I’ll love Mitt Romney forever for asking whoever it was if he wanted to make a ten thousand dollar bet. What a wonderful crystallization of the goings-on behind that bland, handsome face. I grant that not all Republicans are so cocooned in their wealth as to be as fabulously out of touch as Romney. And yes, there are plenty of rich Democrats. But it’s no secret that the Republican Party has long been the enclave of the rich—and the scourge of the poor, the dispossessed, the foreign, the “other.” Its perennial platform—fewer taxes, smaller government, less regulation, and a safety net from which the netting has been cut out—makes that clear enough. If I had a little money and my whole purpose in life was to hold onto it, or turn it into more money, I’d by damn be a Republican too. So I get why some people vote for the grand old party.
I also get why some people—often these same Republicans—scream themselves blue in the face denying the evidence of climate change. It doesn’t take a great genius to see why corporations that make billions of dollars extracting, selling, and burning fossil fuels might be interested in debunking the idea of global warming. Except for the earth and life itself, these tycoons, and countless others in allied industries, have nothing to gain and much to lose from efforts to reduce carbon emissions. They run the game, and, sensibly, they don’t want to see the rules change.
What I don’t see quite so clearly is what’s in it for the climate change “alarmists.” What’s in it for James Hansen, E. O. Wilson, Bill McKibben? I suppose some self-interest could be in play. Hansen got tapped to give a TED talk (which was scary as hell, by the way); McKibben’s probably sold a bunch of books; Wilson may cherish his reputation as the father of modern ecology. But do these constitute motive enough to be so damned “alarming,” to be such “fantasists,” to be so “immoral” as to have conjured up the climate change “monster” when there are so many real problems to be dealt with.

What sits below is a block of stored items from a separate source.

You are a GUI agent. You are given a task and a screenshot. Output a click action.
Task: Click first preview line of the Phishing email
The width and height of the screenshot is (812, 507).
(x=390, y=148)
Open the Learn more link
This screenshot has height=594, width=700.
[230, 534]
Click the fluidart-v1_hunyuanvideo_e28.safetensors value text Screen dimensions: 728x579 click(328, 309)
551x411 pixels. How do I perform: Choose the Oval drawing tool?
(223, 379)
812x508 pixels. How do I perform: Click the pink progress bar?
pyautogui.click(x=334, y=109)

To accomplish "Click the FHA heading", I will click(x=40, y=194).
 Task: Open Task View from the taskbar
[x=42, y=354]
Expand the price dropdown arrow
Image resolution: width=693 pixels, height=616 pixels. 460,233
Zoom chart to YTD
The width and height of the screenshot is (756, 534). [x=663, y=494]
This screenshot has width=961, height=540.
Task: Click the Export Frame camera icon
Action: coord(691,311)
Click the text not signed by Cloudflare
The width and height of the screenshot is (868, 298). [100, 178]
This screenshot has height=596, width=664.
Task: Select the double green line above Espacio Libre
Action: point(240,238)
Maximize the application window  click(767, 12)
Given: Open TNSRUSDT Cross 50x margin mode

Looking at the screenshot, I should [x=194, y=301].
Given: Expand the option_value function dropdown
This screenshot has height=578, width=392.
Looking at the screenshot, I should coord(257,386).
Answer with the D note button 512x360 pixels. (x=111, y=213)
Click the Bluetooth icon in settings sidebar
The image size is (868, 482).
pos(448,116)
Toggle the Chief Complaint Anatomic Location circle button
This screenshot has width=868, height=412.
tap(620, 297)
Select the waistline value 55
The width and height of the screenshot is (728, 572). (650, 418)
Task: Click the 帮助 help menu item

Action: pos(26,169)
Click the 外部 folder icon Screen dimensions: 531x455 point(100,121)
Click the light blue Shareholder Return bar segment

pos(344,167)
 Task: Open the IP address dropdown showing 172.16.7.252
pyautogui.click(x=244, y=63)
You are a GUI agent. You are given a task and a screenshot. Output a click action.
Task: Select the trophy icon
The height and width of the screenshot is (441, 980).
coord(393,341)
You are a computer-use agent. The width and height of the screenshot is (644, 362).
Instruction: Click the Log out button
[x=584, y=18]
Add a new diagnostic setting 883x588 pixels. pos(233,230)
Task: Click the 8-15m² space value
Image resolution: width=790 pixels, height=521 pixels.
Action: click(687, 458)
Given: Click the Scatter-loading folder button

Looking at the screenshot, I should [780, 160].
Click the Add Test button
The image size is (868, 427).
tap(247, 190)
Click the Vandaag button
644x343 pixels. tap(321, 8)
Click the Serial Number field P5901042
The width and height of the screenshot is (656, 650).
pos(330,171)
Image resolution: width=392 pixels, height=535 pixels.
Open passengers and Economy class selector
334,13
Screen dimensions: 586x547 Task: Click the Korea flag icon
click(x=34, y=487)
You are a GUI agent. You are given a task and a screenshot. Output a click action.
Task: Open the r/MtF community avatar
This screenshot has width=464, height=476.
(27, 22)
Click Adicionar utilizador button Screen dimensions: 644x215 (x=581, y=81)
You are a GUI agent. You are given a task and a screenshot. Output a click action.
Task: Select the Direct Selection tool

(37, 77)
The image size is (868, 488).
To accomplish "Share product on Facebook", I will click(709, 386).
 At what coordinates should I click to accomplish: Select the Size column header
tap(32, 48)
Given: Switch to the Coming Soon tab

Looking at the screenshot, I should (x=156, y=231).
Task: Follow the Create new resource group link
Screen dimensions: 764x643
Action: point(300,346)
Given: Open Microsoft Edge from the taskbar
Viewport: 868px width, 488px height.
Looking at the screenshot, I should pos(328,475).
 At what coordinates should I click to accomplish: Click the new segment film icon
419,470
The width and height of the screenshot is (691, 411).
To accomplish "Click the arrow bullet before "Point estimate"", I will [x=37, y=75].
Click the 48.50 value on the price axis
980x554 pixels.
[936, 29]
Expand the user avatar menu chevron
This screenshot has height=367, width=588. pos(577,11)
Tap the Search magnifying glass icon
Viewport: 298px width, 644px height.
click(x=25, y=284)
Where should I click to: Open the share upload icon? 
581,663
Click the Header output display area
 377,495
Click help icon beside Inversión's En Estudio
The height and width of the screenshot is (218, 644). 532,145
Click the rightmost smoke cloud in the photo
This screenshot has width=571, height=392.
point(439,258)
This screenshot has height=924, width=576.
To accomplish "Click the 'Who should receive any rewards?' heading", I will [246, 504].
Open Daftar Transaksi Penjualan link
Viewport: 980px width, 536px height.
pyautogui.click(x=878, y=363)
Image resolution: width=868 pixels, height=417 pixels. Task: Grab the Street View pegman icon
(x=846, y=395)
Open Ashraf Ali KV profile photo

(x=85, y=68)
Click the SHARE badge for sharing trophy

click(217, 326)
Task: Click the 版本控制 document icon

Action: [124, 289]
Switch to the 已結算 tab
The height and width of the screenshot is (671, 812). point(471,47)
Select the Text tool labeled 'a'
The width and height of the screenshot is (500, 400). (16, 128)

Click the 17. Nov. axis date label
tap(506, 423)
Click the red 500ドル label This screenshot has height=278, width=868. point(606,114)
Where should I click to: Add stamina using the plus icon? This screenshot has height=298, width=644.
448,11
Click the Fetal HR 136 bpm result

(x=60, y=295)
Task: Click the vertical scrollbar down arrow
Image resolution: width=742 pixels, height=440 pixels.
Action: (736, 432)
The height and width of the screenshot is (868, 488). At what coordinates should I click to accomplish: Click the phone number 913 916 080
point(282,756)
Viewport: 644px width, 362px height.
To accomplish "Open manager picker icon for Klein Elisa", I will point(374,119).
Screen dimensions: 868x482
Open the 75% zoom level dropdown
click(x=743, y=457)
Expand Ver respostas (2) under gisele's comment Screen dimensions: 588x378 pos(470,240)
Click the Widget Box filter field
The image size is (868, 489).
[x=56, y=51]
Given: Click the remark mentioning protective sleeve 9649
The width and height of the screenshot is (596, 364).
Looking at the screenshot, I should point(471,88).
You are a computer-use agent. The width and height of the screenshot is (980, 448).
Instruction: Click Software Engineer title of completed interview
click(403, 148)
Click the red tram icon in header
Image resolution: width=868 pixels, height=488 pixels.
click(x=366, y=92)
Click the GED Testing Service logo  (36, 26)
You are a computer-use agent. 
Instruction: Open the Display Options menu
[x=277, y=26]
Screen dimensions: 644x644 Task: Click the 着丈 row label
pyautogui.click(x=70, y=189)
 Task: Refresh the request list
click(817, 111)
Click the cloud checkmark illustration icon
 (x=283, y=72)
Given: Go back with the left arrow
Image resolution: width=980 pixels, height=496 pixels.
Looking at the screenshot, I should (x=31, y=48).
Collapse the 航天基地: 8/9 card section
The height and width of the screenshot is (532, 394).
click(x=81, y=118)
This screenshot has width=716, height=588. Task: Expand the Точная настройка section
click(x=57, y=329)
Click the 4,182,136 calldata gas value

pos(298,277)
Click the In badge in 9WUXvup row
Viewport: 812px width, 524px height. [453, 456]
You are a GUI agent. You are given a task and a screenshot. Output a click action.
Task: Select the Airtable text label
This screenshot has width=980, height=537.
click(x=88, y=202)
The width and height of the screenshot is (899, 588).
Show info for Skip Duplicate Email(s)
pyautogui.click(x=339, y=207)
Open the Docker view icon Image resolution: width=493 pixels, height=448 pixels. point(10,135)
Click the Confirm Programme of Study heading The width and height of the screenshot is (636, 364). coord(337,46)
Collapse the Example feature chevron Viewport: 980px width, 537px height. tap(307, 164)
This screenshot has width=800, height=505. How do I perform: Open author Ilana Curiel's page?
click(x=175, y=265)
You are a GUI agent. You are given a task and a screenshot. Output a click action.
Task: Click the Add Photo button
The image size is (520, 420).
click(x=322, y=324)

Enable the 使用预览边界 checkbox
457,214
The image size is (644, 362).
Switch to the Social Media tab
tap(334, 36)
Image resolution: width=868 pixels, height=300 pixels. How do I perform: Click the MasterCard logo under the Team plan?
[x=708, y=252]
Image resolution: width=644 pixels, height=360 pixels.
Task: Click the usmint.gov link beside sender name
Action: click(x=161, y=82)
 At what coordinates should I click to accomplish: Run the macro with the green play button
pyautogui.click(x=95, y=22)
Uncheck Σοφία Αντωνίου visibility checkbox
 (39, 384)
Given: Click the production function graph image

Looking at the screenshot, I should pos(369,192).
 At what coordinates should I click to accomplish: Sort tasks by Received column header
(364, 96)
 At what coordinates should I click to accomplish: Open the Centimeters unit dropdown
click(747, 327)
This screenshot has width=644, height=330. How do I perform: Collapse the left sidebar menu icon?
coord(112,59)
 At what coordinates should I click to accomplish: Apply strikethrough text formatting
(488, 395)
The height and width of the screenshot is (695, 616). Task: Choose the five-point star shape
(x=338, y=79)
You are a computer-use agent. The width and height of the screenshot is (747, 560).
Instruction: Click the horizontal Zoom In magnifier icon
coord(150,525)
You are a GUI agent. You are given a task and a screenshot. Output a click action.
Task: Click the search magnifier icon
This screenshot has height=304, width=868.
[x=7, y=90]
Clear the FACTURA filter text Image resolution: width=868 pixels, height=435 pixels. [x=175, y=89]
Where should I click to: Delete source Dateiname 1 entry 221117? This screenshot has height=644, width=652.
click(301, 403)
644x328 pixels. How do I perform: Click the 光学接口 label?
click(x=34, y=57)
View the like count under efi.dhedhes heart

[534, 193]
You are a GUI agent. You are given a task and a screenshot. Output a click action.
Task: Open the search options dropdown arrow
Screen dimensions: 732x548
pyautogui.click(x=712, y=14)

I’m afraid I got sucked into reading a New York Post opinion column, “Leo vs. science; vanishing evidence for climate change” (nypost.com, Sept. 14, 2014) that a friend posted on Facebook. After yukking it up over the idea of some pretty-boy movie star trying to talk science, authors Tom Harris and Bob Carter proceed to enumerate the salient climate facts that so many of us have somehow missed. Relying on the work of “Oregon-based physicist” Gordon Fulks, they declare that
· global warming ceased in the late 1990s;
· rates of sea level rise “remain small and are even slowing”;
· the ice caps aren’t melting; and
· there’s been no increase in either the frequency or intensity of extreme weather events in the modern era.
You can find lots of stuff about Dr. Fulks on line, but for now it’s enough to say that he’s a member of a right-leaning think tank called the Cascade Policy Institute, which describes itself as, among other things, “the voice of free market environmentalism in Oregon.”
The New York Post, of course, is the voice of free market social change in America.